ACTIVITY 1: Rewrite the paragraph of the court opinion that begins "What they fail to recognize" in shorter form, keeping its main points.
ACTIVITY 2: Please write out the stretch of the court opinion from "ID: 6175466" through "were being denied.", copying it word for word.

═══ EXERCISE PASSAGE ═══

Court Opinion

ID: 6175466
Source: CourtListenerOpinion
Date Created: 2022-02-05 19:41:30.020778+00
Date Added: 2024-06-11T08:58:30.780920
License: Public Domain

Golia, J.,
dissents and votes to reverse the order and deny plaintiffs motion for summary judgment. As set forth in the majority opinion, it is “uncontroverted on the record that defendant timely denied A.B. Medical’s claims in the respective sums of $1,972.08 and $1,999.12” (at 31). The majority also acknowledges that the regulations do not require defendants to attach a copy of the peer review report to an NF-10 denial of claim form. Nevertheless, my colleagues assert that the denial of claim form failed to state, with the requisite specificity, the reasons the claims were being denied.
What they fail to recognize is that the specific reason for the denial was the “negative” peer review report (see 11 NYCRR 65-3.8 [b] [4]). That is all the specificity that is required under that regulation which states: “If the specific reason for a denial of a no-fault claim . . . is a . . . peer review report ...” (id.; emphasis added).

═══ AVAILABLE DATA ═══

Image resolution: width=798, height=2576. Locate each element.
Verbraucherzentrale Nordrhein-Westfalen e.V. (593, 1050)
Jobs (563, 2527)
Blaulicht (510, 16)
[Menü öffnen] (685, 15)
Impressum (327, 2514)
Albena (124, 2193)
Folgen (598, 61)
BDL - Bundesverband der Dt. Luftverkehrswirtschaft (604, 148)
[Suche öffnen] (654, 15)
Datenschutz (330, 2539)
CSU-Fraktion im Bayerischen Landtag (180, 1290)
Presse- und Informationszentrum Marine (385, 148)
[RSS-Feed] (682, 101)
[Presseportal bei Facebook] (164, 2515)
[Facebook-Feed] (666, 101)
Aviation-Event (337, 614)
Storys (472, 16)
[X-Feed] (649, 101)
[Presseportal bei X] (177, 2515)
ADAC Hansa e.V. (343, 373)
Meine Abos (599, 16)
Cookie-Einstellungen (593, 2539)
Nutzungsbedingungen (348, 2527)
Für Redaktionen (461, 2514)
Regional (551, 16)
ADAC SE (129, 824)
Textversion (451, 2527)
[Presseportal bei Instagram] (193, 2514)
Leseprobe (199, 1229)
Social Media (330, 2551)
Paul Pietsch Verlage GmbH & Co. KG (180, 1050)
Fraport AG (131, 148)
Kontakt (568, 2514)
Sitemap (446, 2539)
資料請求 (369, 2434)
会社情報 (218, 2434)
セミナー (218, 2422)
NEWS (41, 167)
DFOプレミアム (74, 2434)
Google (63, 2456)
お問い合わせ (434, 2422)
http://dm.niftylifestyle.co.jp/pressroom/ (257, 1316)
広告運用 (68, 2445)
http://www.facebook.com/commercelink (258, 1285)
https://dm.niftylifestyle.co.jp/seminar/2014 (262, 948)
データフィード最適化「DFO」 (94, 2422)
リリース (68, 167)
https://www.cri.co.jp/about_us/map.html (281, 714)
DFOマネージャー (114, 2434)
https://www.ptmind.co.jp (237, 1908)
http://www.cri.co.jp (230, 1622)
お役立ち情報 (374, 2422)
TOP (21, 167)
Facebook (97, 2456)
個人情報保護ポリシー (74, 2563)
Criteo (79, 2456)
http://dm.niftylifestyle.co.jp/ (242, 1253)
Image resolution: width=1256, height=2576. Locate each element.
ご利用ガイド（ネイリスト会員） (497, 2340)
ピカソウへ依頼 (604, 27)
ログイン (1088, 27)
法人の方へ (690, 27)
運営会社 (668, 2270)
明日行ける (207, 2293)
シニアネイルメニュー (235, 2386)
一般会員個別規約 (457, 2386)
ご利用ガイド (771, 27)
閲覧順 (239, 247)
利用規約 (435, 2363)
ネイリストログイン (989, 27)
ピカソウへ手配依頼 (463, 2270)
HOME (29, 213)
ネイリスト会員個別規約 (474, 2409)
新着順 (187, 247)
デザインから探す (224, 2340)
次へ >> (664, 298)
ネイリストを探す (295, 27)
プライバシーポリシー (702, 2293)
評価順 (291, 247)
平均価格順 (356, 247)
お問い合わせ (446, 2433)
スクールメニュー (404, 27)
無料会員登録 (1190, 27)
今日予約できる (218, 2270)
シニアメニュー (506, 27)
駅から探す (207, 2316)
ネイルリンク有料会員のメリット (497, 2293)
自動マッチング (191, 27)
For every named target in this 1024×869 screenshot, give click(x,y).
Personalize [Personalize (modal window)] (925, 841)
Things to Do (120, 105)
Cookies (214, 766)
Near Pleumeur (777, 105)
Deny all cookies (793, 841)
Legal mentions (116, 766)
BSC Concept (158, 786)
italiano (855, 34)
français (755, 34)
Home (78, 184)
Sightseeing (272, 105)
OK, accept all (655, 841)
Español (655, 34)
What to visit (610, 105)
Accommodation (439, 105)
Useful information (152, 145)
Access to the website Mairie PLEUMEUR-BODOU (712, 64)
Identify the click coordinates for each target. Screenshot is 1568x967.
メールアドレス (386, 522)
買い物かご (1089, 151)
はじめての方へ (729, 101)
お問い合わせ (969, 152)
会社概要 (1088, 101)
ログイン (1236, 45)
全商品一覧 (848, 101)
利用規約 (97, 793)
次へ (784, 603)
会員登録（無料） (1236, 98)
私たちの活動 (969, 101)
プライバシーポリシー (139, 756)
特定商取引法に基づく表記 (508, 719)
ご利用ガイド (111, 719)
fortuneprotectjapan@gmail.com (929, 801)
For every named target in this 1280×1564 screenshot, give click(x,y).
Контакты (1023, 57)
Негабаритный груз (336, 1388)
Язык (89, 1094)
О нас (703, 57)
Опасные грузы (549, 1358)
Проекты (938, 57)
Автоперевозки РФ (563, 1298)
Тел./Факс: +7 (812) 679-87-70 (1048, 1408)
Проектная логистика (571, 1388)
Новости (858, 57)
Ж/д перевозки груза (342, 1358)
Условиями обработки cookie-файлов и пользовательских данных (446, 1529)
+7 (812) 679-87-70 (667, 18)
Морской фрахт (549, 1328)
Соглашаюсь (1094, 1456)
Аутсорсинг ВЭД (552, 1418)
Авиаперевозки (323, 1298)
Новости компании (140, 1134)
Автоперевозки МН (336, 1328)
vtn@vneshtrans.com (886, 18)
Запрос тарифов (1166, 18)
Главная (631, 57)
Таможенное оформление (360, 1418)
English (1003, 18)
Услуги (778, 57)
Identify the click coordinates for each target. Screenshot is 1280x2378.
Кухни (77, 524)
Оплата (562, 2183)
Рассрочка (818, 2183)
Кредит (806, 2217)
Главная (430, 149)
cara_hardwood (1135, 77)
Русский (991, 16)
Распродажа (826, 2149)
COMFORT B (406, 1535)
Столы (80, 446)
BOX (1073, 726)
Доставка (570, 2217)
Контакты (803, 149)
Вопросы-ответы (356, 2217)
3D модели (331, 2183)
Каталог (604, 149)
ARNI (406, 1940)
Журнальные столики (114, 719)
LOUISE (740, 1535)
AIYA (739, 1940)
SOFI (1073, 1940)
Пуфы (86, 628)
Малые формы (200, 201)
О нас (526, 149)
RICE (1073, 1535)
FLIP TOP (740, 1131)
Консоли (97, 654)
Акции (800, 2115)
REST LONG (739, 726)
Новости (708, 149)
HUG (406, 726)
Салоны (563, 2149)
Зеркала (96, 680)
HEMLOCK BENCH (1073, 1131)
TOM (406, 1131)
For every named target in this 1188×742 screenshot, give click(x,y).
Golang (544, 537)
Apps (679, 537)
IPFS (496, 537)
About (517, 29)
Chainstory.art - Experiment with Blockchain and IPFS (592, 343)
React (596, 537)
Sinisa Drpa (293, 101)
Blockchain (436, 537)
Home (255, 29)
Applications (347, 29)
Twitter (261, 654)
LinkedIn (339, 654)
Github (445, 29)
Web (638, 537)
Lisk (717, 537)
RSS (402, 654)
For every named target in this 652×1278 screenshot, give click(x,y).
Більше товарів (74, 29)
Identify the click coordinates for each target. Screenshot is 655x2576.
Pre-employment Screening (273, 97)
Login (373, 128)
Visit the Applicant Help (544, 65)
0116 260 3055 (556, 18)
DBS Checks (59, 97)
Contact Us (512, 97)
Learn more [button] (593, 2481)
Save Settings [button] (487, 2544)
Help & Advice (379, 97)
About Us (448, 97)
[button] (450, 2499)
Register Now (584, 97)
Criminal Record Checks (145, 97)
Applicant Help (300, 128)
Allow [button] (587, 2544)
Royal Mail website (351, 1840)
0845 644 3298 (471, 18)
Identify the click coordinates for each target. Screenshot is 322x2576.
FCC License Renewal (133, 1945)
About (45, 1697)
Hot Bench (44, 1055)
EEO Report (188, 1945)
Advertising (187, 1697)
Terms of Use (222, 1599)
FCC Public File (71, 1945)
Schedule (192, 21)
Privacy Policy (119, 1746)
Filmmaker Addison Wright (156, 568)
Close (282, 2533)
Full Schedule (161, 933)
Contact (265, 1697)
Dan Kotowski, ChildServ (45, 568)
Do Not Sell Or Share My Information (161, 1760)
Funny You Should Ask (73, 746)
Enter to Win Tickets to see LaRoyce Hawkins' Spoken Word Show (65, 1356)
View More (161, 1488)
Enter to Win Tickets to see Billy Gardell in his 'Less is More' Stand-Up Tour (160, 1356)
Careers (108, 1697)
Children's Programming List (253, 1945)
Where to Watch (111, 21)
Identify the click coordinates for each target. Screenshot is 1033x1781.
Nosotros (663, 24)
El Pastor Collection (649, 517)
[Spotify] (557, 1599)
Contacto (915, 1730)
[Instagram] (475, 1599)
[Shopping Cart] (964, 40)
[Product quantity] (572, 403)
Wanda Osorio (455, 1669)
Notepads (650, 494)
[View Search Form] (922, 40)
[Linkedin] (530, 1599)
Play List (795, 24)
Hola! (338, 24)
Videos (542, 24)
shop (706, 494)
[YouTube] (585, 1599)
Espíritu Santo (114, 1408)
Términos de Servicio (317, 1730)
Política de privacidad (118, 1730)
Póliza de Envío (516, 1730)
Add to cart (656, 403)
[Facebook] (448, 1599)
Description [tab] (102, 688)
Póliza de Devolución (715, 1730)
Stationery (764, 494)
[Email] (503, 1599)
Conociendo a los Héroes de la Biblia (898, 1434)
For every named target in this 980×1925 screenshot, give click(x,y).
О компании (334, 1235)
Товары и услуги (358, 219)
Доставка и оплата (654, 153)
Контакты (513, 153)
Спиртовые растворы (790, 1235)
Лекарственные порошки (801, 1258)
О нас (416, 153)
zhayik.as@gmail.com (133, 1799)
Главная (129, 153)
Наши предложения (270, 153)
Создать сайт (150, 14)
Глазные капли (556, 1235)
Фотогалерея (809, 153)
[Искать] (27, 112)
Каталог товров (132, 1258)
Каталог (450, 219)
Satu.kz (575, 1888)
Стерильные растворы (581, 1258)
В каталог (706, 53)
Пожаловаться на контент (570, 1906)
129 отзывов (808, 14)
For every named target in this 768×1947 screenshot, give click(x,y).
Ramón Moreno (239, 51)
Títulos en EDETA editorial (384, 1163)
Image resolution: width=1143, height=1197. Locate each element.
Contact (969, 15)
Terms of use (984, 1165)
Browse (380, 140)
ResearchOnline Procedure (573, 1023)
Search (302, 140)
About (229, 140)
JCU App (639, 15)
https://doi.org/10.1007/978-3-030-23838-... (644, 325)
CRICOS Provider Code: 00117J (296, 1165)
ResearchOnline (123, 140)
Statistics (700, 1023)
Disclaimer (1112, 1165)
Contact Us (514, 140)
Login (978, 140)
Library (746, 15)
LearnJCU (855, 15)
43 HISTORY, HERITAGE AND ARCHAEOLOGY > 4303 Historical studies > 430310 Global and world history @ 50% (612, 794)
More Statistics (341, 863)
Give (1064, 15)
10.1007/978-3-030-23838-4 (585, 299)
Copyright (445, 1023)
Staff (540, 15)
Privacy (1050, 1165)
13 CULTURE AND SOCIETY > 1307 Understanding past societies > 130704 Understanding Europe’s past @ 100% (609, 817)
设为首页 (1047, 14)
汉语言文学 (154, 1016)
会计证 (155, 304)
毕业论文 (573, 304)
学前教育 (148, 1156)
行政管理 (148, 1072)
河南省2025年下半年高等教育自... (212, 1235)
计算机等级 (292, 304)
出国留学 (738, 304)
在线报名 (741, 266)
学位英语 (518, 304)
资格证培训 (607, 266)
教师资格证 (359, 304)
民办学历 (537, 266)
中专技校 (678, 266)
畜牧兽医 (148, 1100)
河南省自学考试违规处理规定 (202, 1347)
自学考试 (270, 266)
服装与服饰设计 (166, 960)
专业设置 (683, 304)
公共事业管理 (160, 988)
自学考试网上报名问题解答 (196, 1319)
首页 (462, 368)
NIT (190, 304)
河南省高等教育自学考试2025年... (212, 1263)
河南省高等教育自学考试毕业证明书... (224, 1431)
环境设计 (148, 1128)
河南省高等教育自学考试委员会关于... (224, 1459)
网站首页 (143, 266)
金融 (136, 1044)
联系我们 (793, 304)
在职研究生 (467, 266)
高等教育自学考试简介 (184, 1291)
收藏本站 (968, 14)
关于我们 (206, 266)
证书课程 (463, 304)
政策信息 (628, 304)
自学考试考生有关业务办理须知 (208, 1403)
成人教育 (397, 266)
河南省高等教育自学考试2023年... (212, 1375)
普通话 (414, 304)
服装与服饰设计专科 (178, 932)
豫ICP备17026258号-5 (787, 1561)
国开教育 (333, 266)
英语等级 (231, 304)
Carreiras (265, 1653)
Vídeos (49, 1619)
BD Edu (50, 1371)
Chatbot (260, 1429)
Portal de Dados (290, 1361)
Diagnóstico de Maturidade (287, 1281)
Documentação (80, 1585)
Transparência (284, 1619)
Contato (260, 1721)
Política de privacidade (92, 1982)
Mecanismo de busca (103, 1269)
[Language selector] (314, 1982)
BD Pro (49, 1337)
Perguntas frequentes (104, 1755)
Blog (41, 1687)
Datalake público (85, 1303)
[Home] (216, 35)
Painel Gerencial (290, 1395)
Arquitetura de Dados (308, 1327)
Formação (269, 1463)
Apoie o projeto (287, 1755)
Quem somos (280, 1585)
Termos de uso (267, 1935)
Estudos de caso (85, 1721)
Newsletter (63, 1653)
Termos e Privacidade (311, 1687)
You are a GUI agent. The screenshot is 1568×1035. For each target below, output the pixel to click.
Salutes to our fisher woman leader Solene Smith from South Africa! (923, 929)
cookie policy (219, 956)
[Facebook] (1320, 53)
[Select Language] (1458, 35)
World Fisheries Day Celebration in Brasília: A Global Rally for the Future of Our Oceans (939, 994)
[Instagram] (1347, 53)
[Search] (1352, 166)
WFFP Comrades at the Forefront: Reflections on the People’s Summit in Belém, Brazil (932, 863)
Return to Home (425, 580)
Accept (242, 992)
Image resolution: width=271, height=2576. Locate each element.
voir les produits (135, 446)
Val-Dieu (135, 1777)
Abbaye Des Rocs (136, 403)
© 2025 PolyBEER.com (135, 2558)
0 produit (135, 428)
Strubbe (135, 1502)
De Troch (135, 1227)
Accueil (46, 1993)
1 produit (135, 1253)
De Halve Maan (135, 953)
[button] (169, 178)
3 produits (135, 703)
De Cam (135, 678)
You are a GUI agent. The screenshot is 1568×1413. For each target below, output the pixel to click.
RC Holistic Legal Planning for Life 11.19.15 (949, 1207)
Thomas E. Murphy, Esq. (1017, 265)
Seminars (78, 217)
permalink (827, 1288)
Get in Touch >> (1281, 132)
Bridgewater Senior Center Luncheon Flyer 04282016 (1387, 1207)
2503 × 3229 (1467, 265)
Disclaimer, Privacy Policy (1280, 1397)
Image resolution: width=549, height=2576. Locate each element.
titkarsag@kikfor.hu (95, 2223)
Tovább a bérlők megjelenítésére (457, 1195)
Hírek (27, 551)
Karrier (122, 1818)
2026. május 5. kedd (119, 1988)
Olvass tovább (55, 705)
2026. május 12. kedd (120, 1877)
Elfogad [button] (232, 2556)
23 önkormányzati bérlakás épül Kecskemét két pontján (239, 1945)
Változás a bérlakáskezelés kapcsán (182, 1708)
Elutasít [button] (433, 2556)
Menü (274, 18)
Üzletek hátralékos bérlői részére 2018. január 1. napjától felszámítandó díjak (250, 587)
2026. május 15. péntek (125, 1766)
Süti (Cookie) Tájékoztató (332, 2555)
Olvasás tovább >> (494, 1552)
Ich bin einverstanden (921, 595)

═══

EXERCISE RESULT 1: The majority overlooks that the specific reason for the denial was the "negative" peer review report (see 11 NYCRR 65-3.8 [b] [4]). That is all the specificity the regulation requires, since it states: "If the specific reason for a denial of a no-fault claim . . . is a . . . peer review report ..."

EXERCISE RESULT 2:
ID: 6175466
Source: CourtListenerOpinion
Date Created: 2022-02-05 19:41:30.020778+00
Date Added: 2024-06-11T08:58:30.780920
License: Public Domain

Golia, J.,
dissents and votes to reverse the order and deny plaintiffs motion for summary judgment. As set forth in the majority opinion, it is “uncontroverted on the record that defendant timely denied A.B. Medical’s claims in the respective sums of $1,972.08 and $1,999.12” (at 31). The majority also acknowledges that the regulations do not require defendants to attach a copy of the peer review report to an NF-10 denial of claim form. Nevertheless, my colleagues assert that the denial of claim form failed to state, with the requisite specificity, the reasons the claims were being denied.